The British pharmaceutical company GlaxoSmithKline announced this Monday the results of several medical tests oriented to prove the efficiency of their new two-drug HIV treatment.
GSK owns a second company that is especially in charge of the development of treatments related to HIV and AIDS. This company is called ViiV Healthcare and has other firms like Pfizer Inc and Shionogi Limited as shareholders. In the official press release, ViiV states how the new two-drug treatment passed both Phase III studies regarding safety and efficacy of the therapy successfully.
The new approach that GSK is giving to HIV therapy is related to the use of two components in the suggested treatment, instead of three or four like is commonly used with the medical cocktails. The drug that was tested was a combination of GSK’s Dolutegravir and Johnson & Johnson’s Rilpivirine. According to the results, this new two-drug method function as well as the traditional 3 or 4 drug cocktails.
On this issue, the ViiV CEO Dominique Limet talked about how the results of the Phase III studies were a great accomplishment for the company regarding future expectations on how to treat HIV. He even talked about further projects concerning a future one-drug therapy.

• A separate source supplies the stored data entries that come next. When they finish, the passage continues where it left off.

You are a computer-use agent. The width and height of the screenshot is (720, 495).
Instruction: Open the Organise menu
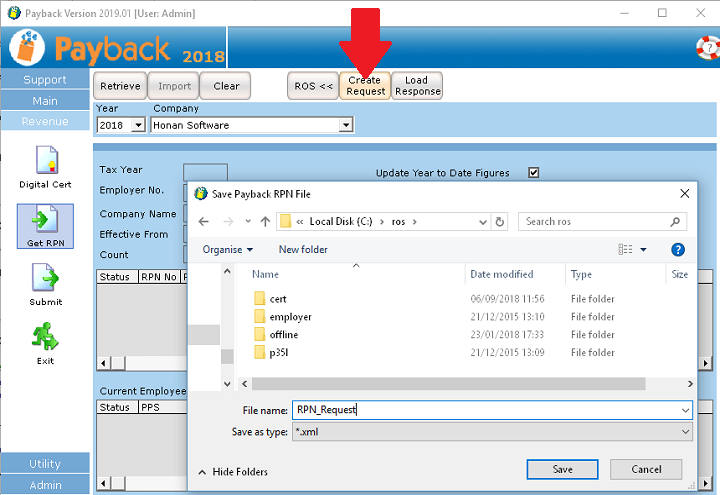coord(227,249)

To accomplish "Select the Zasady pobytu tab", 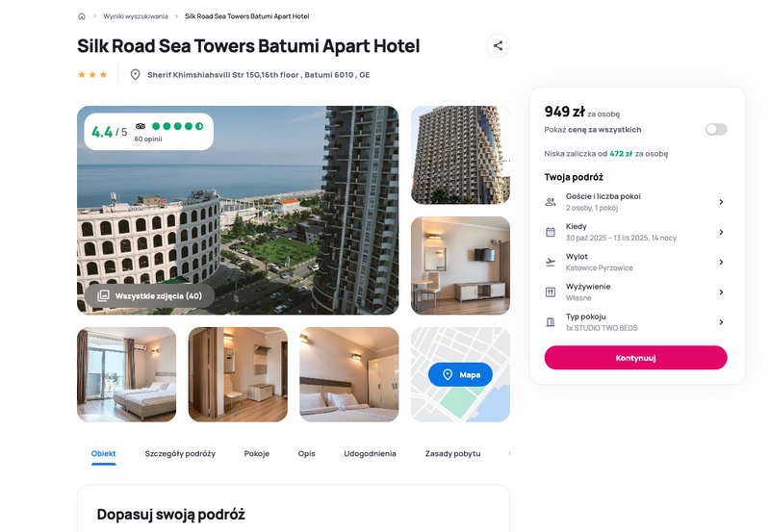I will [x=452, y=453].
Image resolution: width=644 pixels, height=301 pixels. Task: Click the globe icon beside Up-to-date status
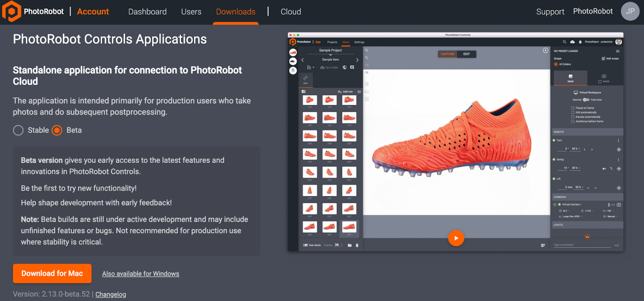click(x=345, y=68)
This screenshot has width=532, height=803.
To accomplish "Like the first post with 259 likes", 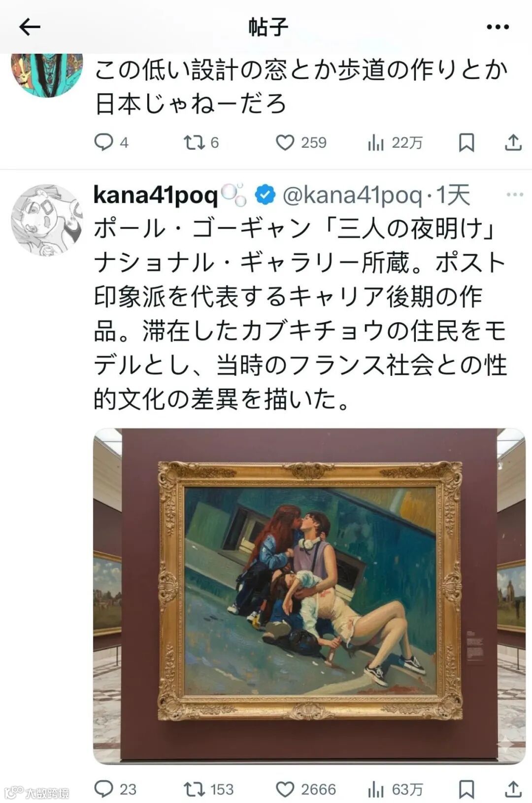I will (301, 143).
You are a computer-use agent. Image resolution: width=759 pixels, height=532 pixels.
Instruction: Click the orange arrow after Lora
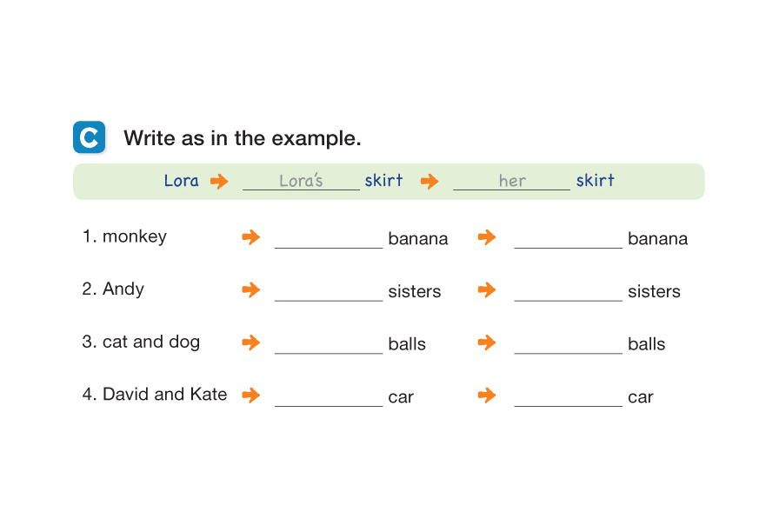(219, 181)
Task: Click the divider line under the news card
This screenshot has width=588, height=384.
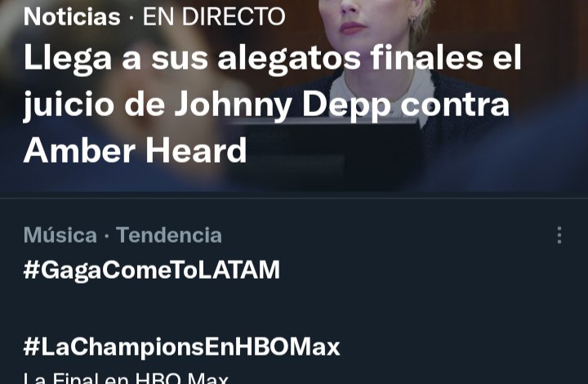Action: tap(294, 198)
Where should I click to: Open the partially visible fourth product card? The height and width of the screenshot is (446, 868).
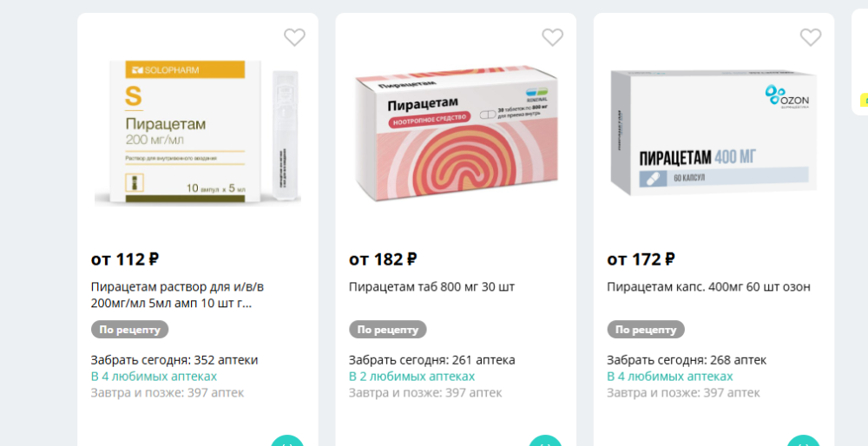tap(859, 63)
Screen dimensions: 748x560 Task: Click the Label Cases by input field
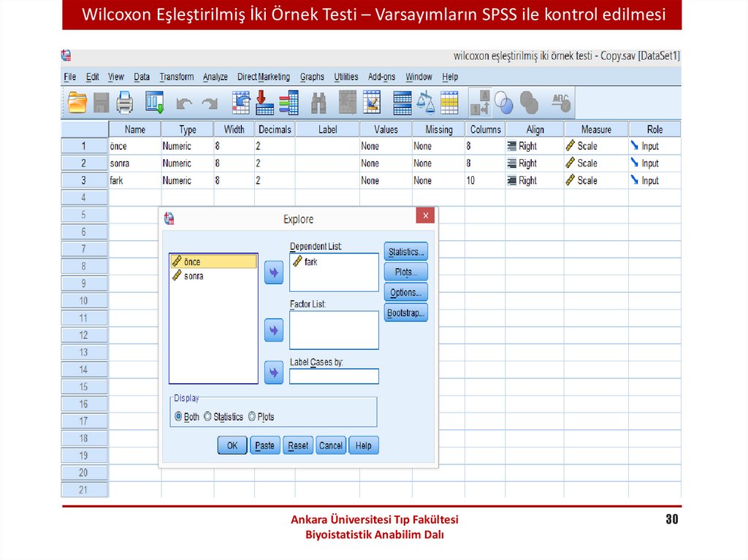(x=334, y=376)
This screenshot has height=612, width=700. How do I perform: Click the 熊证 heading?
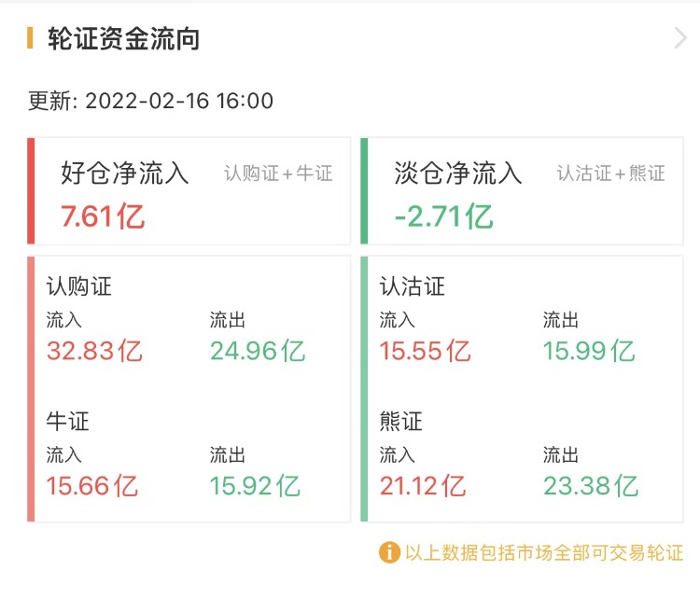click(401, 422)
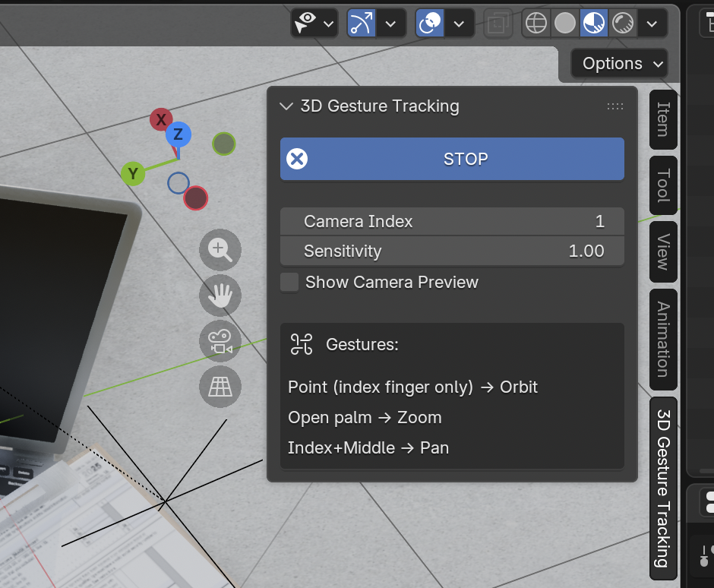Enable Rendered viewport shading
Screen dimensions: 714x588
tap(623, 23)
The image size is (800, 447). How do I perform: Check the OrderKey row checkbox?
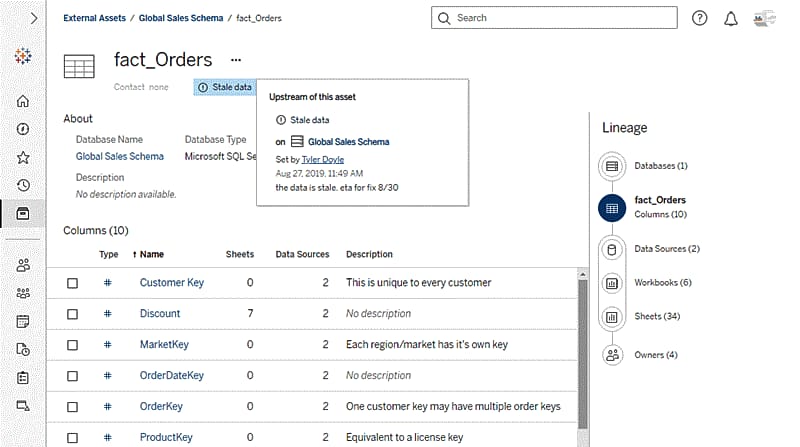coord(72,407)
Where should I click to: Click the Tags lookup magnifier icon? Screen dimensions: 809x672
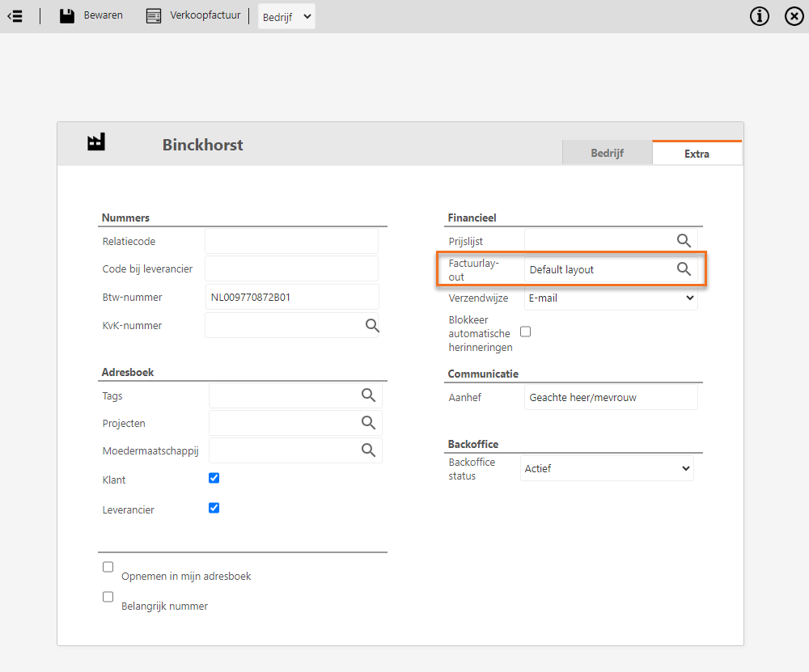pos(368,395)
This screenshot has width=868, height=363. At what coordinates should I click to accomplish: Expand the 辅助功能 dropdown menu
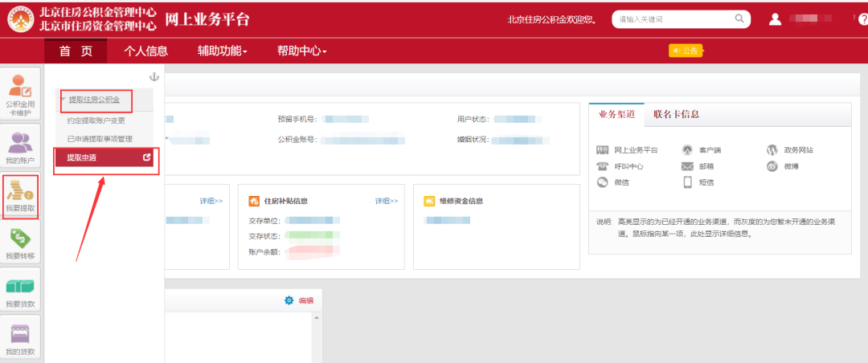[222, 51]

“The results support our strategy of investigating two-drug regimens as innovative treatment options for people living with HIV and we are planning regulatory submissions for this two-drug regimen as a single tablet in 2017,” Limet said in a press conference this Monday when releasing the study results.
Will this change the HIV treatment market?
The primary competitor of GSK in the HIV drug market and also the current leader in that issue is the Gilead Sciences company. They, unlike what GSK is doing, want to reinforce the three-drug treatment regimens and are developing new tests in order to accomplish that goal.
However, one of the most common critics that pharmaceutical companies receive is the severity that often secondary effects have in the human body. On this matter, three-drug regimens are more likely to affect the human body than two-drug therapies negatively. Also, on the economic topic, is an advantage for GSK to present a more accessible way to treat the virus that produces AIDS.
Some analysts, however, don’t think that this new attempt from GSK is going to translate in a market revolution or something like that. An expert from Jefferies Group, Brian Abrahams, said that he sees little incentive on people to change from a three-drug Gilead regime to a two-drug therapy from GSK. He even warned how Big Biotech had developed three-drug treatments that have as unique feature the diminishment of secondary effects on the body in the long-term.
The companies will have to wait and see how the market behaves as GSK develops their new revolutionary therapies, that from know are approved by Phase III studies.